Excerpt provided.
****************************************

The HCA may very well be in a position of supporting the development of or implementing policies that limit medical care or treatment. These actions display social responsibility-maintaining the bottom line is necessary if a facility is to remain viable and able to offer continued service to the community. These actions do not necessarily imply a lack of justice and can be considered an act of nonmaleficence (Morrison, 2011). Justice and nonmaleficence are both served if medical intervention is deemed futile and if the intent is to prevent harm and subsequently serve the patient. There is also an obligation to act in a manner that spares suffering and avoids further harm to patients. This may take the form of withdrawing treatment, or simply not offering the resource in the first place, especially when the burden and risk of the care outweigh the benefits or expected outcome (Randall & Downie, 1999). This pillar of ethical nonmaleficence can become entangled with the concept of autonomy in futility determinations.
The question might be, whose autonomy is at risk; the patient, the caregiver(s), the HCA, the surrogate, or the physician? Here lies the crux of determining futility and the difficulties inherent in the definition. The community is divided on the issue. Morrison (2011) addresses medical decision-making as a venue for justice and beneficence, cautioning us to remember nonmaleficence, but holding patient autonomy at the core. This perspective places the autonomy of the patient above that of the care provider and is a fulcrum for argument and philosophical debate regarding futility and the decision-making process.
Tonelli (2007) argues that the concept of futility is useful to the clinician but cannot be pragmatically brought to the bedside because of varied definitions and the essential uncertainty inherent in medicine. "Despite an apparent acceptance of the existence of medical futility interventions, physicians simply cannot agree on when they have a futile case in front of them" (p. 84). To that end, policy, models, and processes have been developed to assist in decision making while preserving the concepts of professional and personal (patient) autonomy. Several entities have put the concept of medical futility into a framework that can be consistently applied at the bedside, while reducing the infringement on autonomy (see Halvey & Brody, 1998, Tan et al., 2003, and Terra, 2006, for frameworks).
Rather than frameworks, some use definitions to guide care. Strict definitions of futility can be found in a dictionary and can be defined as something incapable of producing any results; useless, ineffectual, or vain or lacking in purpose (Gampel, 2006). To deem something incapable of producing result in the practice of medicine is problematic, in general. All action will cause some effect; the key is whether the effect will be the desired one. To manage this point, health care practitioners and administrators have evolved the futility definition to mean that the desired results (such as restoring wellness) are impossible or virtually impossible to achieve, or that no meaningful purpose can be achieved.
The appearance of cost, consideration of socioeconomic status, age, gender, or other nonclinical factors as primary determinants in clinical decision making is, at best, socially unacceptable.
In summary, "The requirement to agree on the defined goal of treatment before making a declaration of futility should force doctors to deal with this heretofore hidden issue of value" (Mohindra, 2006, p. 75). In this way, the objective of the physician-patient relationship-promoting the patient's welfare-is retained and respect for patient autonomy is upheld. The decision to offer a given treatment or intervention is left in the hands of the physician who, if deeming the intervention of limited or no benefit, is not required to begin or suggest intervention supporting the ethical concept of nonmaleficence. Lastly, administrators must remain socially responsible and ensure that justice is served, not only for the patient, but the health care professionals who work in the organization. Through collaborative effort, a health care organization can provide excellent, compassionate health care, as well as engage in medical practice that benefits the community and, above all, does no harm.

****************************************

What to work on.
**a.** Retype the passage on medical futility between "Rather than frameworks, some" and "can be achieved.", inclusive.
**b.** In two sentences, summarize the passage on medical futility.

Records.
****************************************

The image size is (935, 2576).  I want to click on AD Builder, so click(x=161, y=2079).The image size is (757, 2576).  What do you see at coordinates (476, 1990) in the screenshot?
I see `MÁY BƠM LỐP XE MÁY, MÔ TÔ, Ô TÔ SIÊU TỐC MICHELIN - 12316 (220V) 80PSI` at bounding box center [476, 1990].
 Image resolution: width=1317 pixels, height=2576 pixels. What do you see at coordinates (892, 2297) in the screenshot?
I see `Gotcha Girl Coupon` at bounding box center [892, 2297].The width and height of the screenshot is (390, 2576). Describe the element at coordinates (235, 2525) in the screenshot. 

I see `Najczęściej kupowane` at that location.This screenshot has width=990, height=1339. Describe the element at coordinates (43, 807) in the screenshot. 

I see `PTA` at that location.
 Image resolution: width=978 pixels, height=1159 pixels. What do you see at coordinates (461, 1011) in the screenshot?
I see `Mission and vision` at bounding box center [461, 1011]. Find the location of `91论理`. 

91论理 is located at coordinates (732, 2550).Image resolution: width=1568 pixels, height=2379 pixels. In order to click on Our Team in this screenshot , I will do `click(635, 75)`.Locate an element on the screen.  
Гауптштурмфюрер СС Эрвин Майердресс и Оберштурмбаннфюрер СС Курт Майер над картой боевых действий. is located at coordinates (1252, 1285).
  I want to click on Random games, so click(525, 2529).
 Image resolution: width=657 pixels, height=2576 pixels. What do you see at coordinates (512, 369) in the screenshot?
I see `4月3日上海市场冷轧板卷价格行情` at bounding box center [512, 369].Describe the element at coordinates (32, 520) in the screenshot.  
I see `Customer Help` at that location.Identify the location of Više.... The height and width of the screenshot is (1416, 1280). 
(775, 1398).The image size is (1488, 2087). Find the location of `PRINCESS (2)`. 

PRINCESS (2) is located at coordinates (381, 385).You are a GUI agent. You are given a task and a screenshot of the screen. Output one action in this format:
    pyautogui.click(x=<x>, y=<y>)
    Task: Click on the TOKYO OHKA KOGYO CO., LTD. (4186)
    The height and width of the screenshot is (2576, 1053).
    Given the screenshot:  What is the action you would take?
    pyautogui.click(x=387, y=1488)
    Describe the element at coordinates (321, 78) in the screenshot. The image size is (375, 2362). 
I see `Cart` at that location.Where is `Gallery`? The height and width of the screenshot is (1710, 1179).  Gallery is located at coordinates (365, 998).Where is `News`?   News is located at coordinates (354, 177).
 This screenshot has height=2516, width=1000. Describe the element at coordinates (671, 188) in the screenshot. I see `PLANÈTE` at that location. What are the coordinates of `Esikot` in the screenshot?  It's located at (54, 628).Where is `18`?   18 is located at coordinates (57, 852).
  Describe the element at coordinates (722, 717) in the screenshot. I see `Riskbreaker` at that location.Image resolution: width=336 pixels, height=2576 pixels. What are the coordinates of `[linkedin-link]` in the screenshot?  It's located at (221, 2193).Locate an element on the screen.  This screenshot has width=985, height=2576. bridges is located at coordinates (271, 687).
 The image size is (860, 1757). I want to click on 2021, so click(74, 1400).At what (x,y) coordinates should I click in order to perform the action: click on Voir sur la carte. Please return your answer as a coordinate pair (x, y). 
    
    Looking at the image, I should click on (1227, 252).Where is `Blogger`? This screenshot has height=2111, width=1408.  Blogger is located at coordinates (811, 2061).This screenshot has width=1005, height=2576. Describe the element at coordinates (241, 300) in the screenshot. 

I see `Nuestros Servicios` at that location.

****************************************

Responses per task.
**a.**
Rather than frameworks, some use definitions to guide care. Strict definitions of futility can be found in a dictionary and can be defined as something incapable of producing any results; useless, ineffectual, or vain or lacking in purpose (Gampel, 2006). To deem something incapable of producing result in the practice of medicine is problematic, in general. All action will cause some effect; the key is whether the effect will be the desired one. To manage this point, health care practitioners and administrators have evolved the futility definition to mean that the desired results (such as restoring wellness) are impossible or virtually impossible to achieve, or that no meaningful purpose can be achieved.

**b.** Limiting treatment that is deemed futile can serve justice and nonmaleficence, but it becomes entangled with autonomy and raises the question of whose autonomy is at risk. Because physicians cannot agree on when a case is futile, frameworks and evolved definitions have been developed, and agreeing on the goal of treatment before declaring futility upholds patient autonomy while leaving physicians free to decline interventions of limited or no benefit.